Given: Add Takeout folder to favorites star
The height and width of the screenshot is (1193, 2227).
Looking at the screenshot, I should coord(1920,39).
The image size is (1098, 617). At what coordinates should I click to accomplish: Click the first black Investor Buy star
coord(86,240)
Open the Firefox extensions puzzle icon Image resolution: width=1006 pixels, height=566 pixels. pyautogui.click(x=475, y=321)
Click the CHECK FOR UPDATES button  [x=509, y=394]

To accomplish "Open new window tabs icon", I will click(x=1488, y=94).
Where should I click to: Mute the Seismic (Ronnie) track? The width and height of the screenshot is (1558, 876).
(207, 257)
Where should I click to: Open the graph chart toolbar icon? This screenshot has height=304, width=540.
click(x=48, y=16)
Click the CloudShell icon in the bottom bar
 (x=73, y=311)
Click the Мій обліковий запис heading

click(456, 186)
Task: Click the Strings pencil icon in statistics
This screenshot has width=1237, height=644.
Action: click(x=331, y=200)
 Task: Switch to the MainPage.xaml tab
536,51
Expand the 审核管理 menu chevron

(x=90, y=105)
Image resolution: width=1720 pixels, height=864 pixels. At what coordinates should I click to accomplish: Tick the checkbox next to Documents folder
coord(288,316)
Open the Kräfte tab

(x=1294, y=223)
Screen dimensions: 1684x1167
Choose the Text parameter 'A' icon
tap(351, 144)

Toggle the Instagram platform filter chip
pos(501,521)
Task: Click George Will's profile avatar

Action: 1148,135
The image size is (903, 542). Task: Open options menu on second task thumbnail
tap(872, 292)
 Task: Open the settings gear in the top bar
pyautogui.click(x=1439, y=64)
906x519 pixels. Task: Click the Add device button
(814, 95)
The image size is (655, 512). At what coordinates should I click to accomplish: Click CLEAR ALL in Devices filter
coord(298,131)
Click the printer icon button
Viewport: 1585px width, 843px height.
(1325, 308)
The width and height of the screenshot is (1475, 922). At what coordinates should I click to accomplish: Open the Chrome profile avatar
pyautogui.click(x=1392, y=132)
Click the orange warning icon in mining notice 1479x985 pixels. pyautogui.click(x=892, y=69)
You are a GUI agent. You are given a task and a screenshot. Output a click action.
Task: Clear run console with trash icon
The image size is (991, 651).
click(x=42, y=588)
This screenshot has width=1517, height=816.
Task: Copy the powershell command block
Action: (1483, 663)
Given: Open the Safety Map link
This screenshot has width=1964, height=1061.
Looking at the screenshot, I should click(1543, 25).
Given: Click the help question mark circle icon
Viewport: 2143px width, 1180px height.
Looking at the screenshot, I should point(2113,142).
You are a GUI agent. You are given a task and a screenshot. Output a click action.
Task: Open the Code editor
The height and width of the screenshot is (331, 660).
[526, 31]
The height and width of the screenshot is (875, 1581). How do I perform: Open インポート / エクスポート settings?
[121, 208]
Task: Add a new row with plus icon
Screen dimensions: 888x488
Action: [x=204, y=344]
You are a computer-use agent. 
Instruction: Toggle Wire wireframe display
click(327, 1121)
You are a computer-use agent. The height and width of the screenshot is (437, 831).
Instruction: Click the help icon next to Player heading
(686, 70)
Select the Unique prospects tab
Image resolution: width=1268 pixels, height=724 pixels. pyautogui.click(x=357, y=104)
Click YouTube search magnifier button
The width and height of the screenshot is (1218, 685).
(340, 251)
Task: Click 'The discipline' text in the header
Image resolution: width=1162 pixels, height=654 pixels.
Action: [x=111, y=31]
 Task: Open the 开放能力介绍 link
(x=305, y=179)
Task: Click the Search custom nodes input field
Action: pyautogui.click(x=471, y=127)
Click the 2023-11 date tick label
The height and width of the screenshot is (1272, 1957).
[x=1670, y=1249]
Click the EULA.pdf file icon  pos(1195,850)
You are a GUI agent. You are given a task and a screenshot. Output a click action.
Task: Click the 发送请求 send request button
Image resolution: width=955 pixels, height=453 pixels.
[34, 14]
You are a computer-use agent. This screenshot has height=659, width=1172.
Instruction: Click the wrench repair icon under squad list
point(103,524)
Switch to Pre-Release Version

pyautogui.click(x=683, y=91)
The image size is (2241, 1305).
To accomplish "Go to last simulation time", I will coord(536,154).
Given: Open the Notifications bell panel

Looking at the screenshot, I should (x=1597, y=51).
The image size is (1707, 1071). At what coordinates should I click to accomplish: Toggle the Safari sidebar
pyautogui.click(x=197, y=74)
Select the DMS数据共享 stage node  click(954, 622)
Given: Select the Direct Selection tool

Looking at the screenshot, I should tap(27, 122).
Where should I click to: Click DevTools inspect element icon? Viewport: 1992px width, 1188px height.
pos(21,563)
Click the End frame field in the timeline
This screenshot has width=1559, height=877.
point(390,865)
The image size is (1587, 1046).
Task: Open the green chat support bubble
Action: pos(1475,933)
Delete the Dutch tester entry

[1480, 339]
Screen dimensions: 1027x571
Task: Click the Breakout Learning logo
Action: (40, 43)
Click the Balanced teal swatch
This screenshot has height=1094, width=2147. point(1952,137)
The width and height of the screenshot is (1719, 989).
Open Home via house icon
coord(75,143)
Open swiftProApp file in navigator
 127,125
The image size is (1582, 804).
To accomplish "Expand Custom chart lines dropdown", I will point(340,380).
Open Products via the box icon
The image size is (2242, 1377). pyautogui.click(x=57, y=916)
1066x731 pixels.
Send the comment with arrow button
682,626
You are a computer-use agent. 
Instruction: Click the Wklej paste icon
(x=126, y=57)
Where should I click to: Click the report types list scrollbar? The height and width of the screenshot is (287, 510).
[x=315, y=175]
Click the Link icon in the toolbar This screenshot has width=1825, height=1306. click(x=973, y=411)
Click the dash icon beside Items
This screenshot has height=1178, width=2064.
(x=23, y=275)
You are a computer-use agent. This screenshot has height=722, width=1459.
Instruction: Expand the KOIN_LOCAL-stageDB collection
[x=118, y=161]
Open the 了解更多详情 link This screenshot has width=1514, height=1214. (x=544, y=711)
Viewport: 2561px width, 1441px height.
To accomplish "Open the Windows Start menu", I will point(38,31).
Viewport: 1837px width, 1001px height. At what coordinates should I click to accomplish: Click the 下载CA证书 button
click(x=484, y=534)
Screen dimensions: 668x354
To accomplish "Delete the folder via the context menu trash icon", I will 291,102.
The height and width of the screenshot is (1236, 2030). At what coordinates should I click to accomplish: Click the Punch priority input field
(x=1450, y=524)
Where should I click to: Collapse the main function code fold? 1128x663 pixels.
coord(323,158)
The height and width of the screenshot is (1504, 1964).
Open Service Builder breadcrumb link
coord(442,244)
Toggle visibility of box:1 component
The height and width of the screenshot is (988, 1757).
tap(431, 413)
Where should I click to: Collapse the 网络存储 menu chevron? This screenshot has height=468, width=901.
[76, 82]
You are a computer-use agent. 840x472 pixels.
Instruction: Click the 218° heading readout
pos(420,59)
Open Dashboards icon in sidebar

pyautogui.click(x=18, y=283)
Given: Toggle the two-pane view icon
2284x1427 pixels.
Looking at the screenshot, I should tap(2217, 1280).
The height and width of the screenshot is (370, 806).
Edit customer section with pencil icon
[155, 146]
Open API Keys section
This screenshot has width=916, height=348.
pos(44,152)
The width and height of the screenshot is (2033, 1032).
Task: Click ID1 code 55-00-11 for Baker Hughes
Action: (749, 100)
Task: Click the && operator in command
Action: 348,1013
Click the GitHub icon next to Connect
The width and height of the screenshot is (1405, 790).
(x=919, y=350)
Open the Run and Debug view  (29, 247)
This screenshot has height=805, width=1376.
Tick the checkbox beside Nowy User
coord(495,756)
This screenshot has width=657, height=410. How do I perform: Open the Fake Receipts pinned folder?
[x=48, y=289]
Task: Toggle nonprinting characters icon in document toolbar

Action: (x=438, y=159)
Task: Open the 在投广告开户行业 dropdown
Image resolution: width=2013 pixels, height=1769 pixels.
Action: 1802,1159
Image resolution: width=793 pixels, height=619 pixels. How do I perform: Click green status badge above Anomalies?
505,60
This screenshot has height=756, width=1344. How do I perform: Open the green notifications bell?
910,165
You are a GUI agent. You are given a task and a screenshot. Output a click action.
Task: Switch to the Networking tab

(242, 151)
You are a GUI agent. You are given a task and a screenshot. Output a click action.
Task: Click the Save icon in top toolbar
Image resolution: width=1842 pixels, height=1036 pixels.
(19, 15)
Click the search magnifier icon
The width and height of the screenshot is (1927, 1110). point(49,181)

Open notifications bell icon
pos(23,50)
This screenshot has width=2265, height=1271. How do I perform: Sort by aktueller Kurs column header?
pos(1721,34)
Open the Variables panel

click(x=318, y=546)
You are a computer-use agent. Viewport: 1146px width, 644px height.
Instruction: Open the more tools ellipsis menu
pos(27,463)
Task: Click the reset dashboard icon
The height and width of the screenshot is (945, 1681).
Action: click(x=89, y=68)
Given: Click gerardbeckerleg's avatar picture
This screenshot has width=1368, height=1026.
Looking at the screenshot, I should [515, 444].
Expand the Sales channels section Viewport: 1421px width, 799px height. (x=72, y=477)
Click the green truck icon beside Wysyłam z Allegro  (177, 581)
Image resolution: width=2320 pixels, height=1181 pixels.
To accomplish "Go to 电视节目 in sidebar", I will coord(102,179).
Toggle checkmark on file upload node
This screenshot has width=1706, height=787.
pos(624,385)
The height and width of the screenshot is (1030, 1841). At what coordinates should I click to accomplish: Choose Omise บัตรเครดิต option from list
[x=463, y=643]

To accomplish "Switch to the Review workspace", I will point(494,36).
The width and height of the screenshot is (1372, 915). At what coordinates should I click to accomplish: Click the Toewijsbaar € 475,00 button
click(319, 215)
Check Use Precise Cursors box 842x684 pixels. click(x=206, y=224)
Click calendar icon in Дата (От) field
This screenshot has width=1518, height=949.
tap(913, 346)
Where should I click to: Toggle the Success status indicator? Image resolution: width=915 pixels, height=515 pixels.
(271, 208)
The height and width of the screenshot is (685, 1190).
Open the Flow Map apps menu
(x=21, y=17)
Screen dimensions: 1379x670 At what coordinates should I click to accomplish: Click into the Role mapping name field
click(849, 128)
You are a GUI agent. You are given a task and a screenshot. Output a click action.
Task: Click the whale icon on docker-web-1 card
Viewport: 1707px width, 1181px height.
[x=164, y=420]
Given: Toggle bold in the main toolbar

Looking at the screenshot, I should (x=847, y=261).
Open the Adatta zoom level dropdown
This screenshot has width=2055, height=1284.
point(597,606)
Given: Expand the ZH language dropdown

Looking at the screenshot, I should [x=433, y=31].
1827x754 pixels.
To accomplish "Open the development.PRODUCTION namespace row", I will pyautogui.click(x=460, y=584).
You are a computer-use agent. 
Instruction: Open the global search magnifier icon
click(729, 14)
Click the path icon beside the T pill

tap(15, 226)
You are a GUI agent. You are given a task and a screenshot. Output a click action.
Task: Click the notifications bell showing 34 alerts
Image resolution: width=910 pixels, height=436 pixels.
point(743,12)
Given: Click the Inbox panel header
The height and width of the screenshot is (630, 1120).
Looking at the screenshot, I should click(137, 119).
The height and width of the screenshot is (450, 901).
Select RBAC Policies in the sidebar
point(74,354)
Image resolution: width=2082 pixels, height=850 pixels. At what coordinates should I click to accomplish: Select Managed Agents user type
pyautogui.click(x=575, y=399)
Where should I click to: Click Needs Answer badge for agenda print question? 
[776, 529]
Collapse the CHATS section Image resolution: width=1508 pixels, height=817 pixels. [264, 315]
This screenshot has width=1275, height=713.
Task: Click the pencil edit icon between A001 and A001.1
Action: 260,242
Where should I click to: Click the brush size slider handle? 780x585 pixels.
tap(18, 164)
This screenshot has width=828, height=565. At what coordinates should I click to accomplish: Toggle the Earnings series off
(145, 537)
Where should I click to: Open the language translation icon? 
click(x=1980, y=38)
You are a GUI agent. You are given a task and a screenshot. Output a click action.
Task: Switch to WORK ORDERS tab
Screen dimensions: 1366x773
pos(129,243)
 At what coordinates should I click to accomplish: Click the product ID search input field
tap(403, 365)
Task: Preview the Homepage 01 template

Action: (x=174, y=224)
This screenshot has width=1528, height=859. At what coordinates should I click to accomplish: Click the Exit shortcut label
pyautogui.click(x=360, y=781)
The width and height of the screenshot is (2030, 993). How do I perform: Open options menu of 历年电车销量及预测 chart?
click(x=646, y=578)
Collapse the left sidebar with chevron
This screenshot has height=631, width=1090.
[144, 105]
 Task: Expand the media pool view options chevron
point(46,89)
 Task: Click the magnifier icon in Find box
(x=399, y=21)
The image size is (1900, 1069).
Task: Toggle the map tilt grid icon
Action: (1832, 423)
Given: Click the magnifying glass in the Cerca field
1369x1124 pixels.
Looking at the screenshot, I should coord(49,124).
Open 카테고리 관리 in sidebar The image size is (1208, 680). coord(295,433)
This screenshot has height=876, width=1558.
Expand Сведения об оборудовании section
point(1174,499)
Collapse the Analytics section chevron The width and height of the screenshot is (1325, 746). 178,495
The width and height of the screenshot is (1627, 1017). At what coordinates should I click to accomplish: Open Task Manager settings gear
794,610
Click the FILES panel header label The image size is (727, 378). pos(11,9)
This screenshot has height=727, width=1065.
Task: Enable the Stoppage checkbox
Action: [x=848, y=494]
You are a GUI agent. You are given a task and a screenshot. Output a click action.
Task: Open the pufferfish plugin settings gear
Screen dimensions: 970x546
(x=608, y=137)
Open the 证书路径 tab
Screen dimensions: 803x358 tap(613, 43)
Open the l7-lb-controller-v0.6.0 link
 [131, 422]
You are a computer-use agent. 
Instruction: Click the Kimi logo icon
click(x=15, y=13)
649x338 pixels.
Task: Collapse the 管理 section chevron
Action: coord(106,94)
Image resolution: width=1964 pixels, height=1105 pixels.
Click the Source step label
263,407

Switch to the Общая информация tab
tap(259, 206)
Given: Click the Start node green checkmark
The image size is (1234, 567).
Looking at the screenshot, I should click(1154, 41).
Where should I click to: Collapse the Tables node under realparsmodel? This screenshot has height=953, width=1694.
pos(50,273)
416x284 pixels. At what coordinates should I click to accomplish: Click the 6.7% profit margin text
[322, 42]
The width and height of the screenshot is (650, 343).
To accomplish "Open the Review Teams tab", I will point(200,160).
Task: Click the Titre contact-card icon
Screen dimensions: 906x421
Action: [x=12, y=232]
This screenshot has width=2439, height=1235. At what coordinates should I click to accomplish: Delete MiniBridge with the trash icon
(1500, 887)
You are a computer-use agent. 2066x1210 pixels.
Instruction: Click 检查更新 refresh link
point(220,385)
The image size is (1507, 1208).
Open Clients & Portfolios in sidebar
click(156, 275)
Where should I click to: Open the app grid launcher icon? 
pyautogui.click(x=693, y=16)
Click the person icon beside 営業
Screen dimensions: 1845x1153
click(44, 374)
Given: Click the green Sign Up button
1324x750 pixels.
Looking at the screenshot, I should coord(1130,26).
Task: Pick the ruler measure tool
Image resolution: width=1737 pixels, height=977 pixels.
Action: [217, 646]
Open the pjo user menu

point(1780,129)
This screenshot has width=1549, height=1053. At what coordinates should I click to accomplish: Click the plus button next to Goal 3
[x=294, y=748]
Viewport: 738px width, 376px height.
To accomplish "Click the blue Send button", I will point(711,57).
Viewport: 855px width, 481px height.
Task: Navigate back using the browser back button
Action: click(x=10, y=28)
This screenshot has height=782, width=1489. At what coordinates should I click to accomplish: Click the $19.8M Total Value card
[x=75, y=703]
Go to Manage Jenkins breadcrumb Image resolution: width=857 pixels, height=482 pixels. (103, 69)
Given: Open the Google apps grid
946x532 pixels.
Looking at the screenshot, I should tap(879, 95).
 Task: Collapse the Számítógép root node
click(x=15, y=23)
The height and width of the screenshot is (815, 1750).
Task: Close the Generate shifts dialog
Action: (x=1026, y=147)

◇ ◇ ◇ ◇

WORK TASK —
Word for word, repeat the data from its first line through the line with "Click the CHECK", including both of those lines and no others.

PROBLEM SOLUTION —
Given: Add Takeout folder to favorites star
The height and width of the screenshot is (1193, 2227).
Looking at the screenshot, I should coord(1920,39).
The image size is (1098, 617). At what coordinates should I click to accomplish: Click the first black Investor Buy star
coord(86,240)
Open the Firefox extensions puzzle icon Image resolution: width=1006 pixels, height=566 pixels. pyautogui.click(x=475, y=321)
Click the CHECK FOR UPDATES button  [x=509, y=394]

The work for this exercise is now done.